**YOUR INSTRUCTIONS**: Pictures aside, output each record exactly.

== == ==

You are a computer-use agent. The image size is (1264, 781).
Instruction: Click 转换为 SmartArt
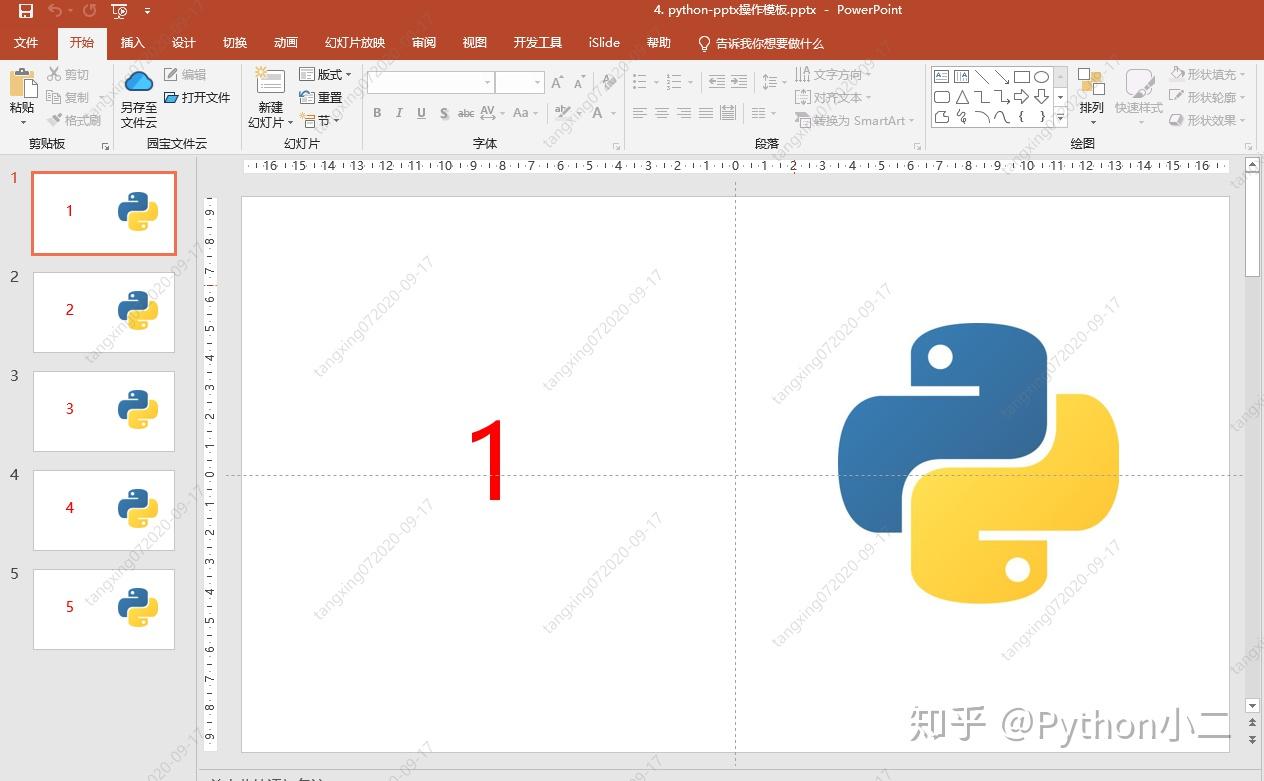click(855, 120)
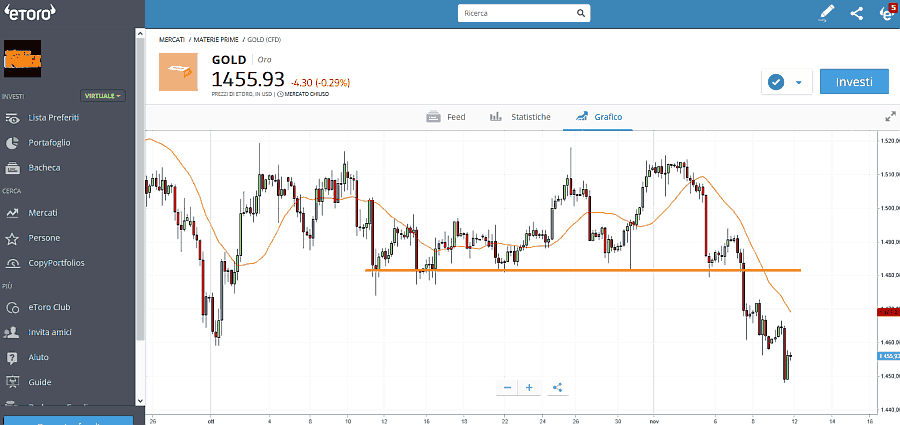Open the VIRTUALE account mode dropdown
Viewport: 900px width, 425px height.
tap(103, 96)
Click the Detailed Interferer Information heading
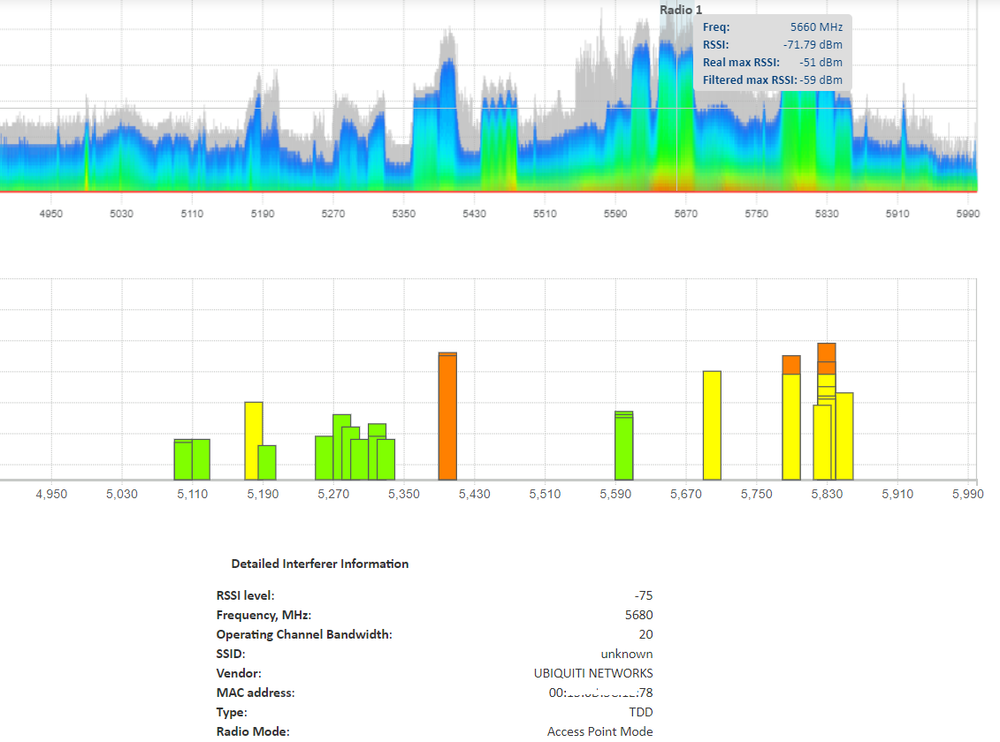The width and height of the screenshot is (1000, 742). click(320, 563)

== == ==

**SOLUTION FOR THIS PROBLEM**:
You are a computer-use agent. The image size is (1264, 781).
Instruction: Click 转换为 SmartArt
click(855, 120)
Open the VIRTUALE account mode dropdown
Viewport: 900px width, 425px height.
tap(103, 96)
Click the Detailed Interferer Information heading
The width and height of the screenshot is (1000, 742). click(320, 563)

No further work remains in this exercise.